Алекс смотрелся в зеркало, поправляя волосы на висках. Со столика упала расческа, он поднял ее и сунул в задний карман брюк, затем присел на корточки, насмешливо глядя на Нину.

Невинно и ласково заговорил:

– А я уже рассказывал, что хочу стать христианином? Что-то не помню. А впрочем – какая разница. Понимаешь, моя верная и искренняя Нина, смерть ребенка – это не самое страшное, что может произойти. По сути – это фикция, пустота. Кусок дерьма без самого дерьма. Просто нас приучили, что ребенок – это самое дорогое, что только можно представить. Но самое дорогое то, чего представить нельзя. То, чего не произошло. Прошу, ухвати сейчас эту мысль, иначе ты так и не поймешь.

Это… нечто такое, по сравнению с чем смерть даже всех на свете детей покажется лишь сплющенной жабой, которую камнем прибил злой подросток. Прыщом даже не на заднице, а где-нибудь на уже подстриженном ногте.

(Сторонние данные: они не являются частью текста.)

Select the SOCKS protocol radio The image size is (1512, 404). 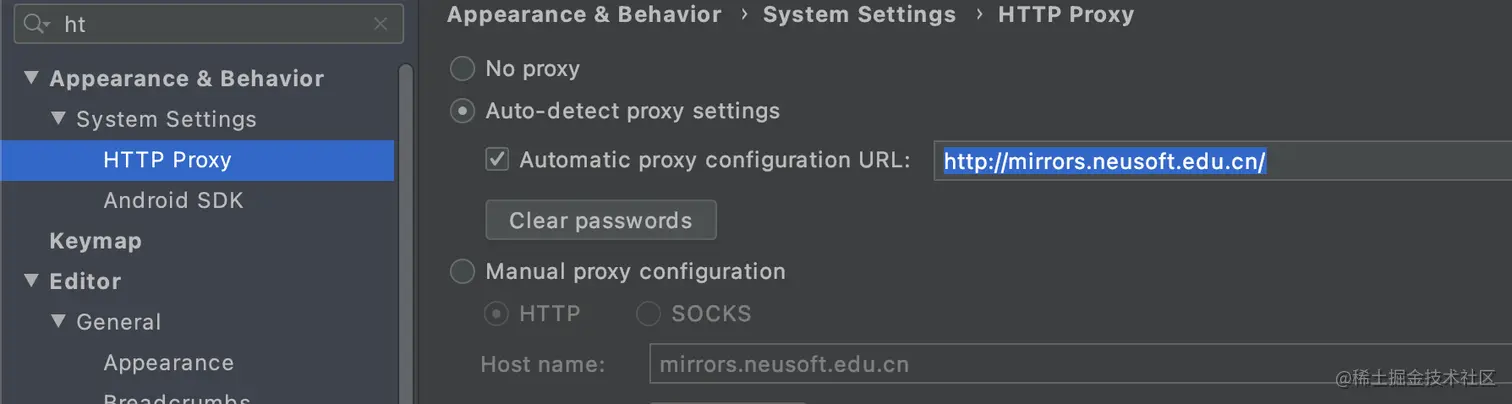tap(649, 314)
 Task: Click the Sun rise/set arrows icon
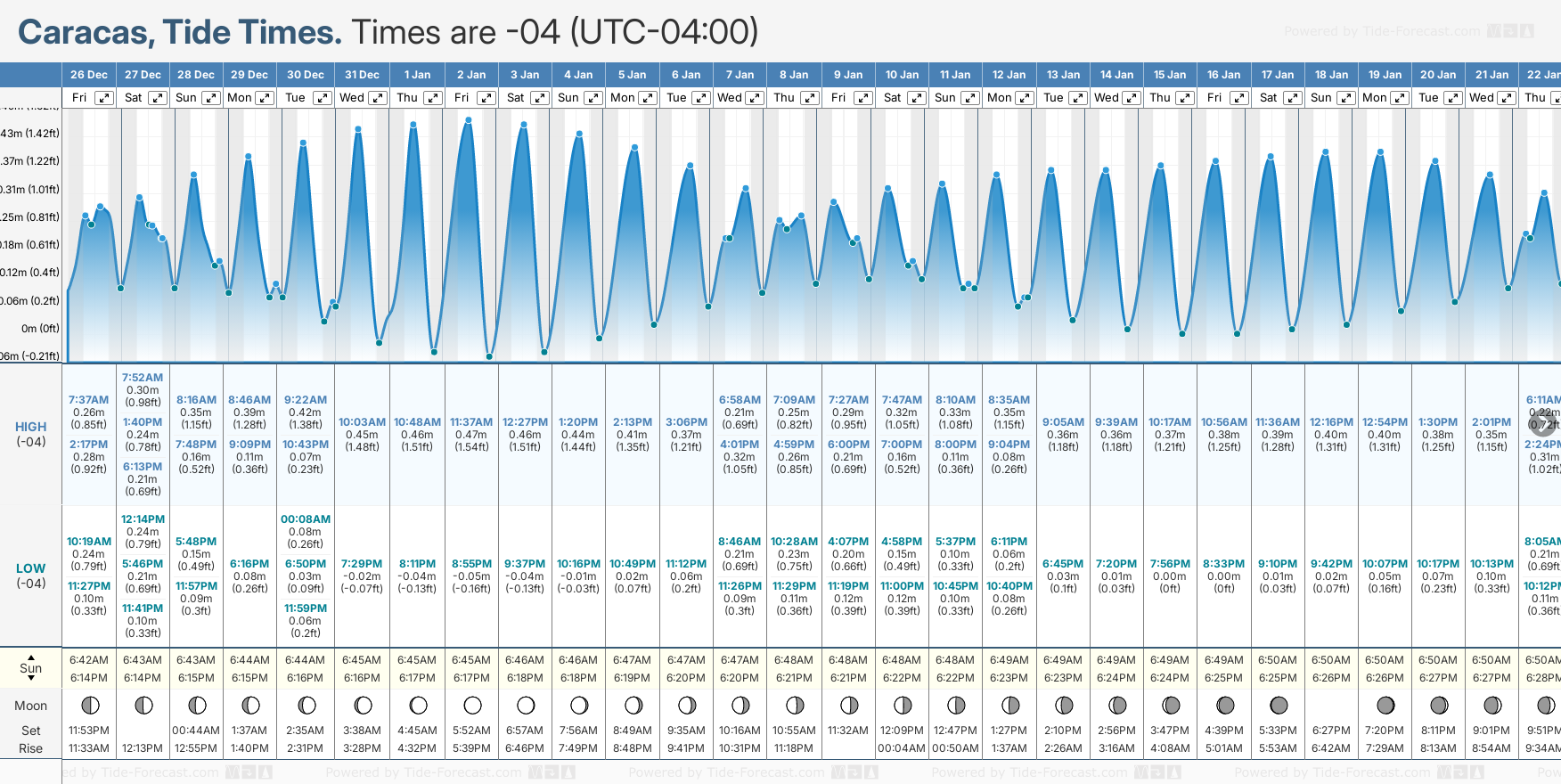(30, 668)
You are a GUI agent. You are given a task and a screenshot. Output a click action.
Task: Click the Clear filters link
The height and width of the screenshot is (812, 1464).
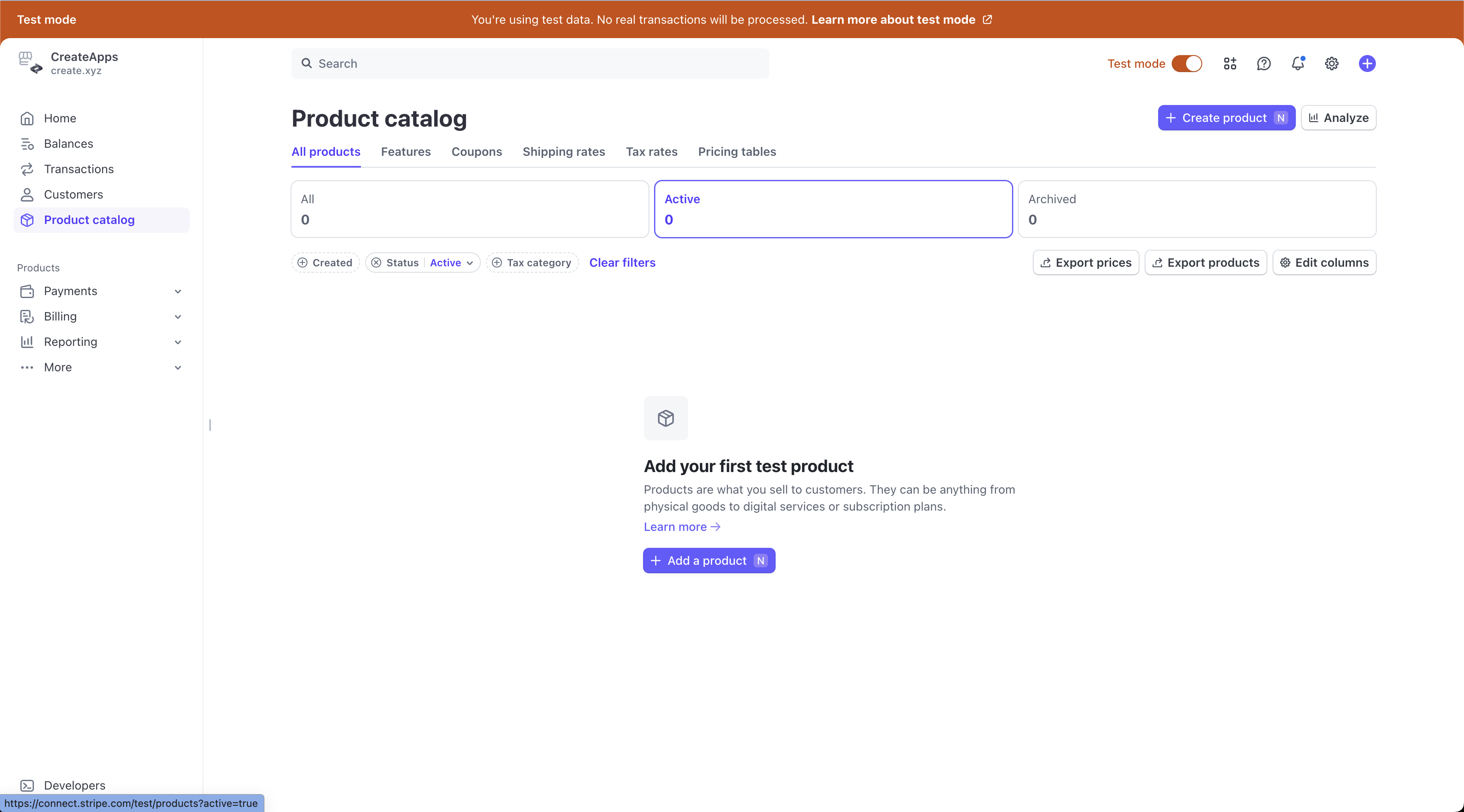[622, 262]
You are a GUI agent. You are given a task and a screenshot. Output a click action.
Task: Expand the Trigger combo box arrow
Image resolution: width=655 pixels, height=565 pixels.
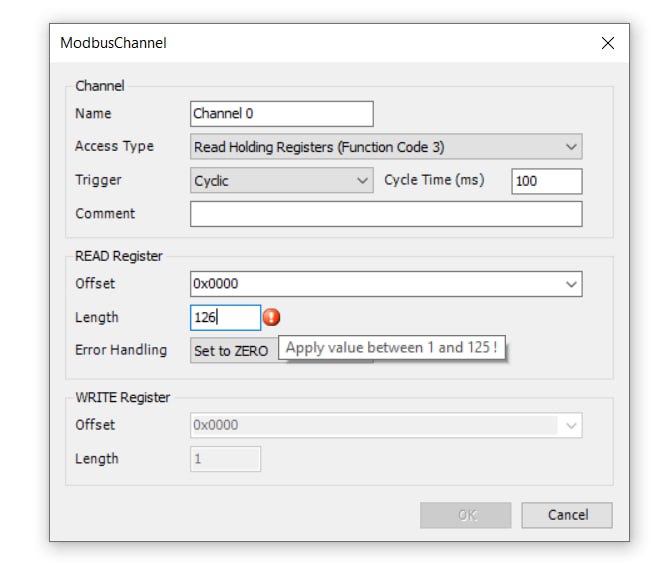point(362,180)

Ты не можешь думать и рассуждать о том, чего нет, так? Но этого, гораздо большего зла и разрушения, нет как раз по большой милости Божьей. Таков человек. Ему не хватает ума, фантазии, воображения. Мы не можем мыслить о том, чего не произошло; о том, что лишь таится где-то за Божьей спиной, в мешке, накрепко завязанном веревкой из солнечных лучей.

В самом деле, как осмыслить то, чего не случалось и чего нельзя представить? Смерти всех этих детей, Нина, лишь колесико в шкатулке, которое медленно крутится и мерцает сапфирами душ. Детская смерть нужна, чтобы услаждать Божьи глаза и уши. Колесико крутится, музыка играет, души танцуют. Кто знает, Нина, может, именно это зрелище и сдерживает Господа от действительно страшных допущений и кар, которых заслуживает этот мир?

Нина злобно глянула на Алекса, выставила обе руки вперед, выпустила из кулаков два указательных пальца:

– Ты и твой придуманный Бог – вы оба больные мрази. И нет вам места ни на земле, ни в небе, ни среди живых, ни среди мертвых. Смотрите на свои алмазы, крутите колеса, наслаждайтесь своей музыкой для трупов с оркестром. Делайте что хотите. Но только без меня.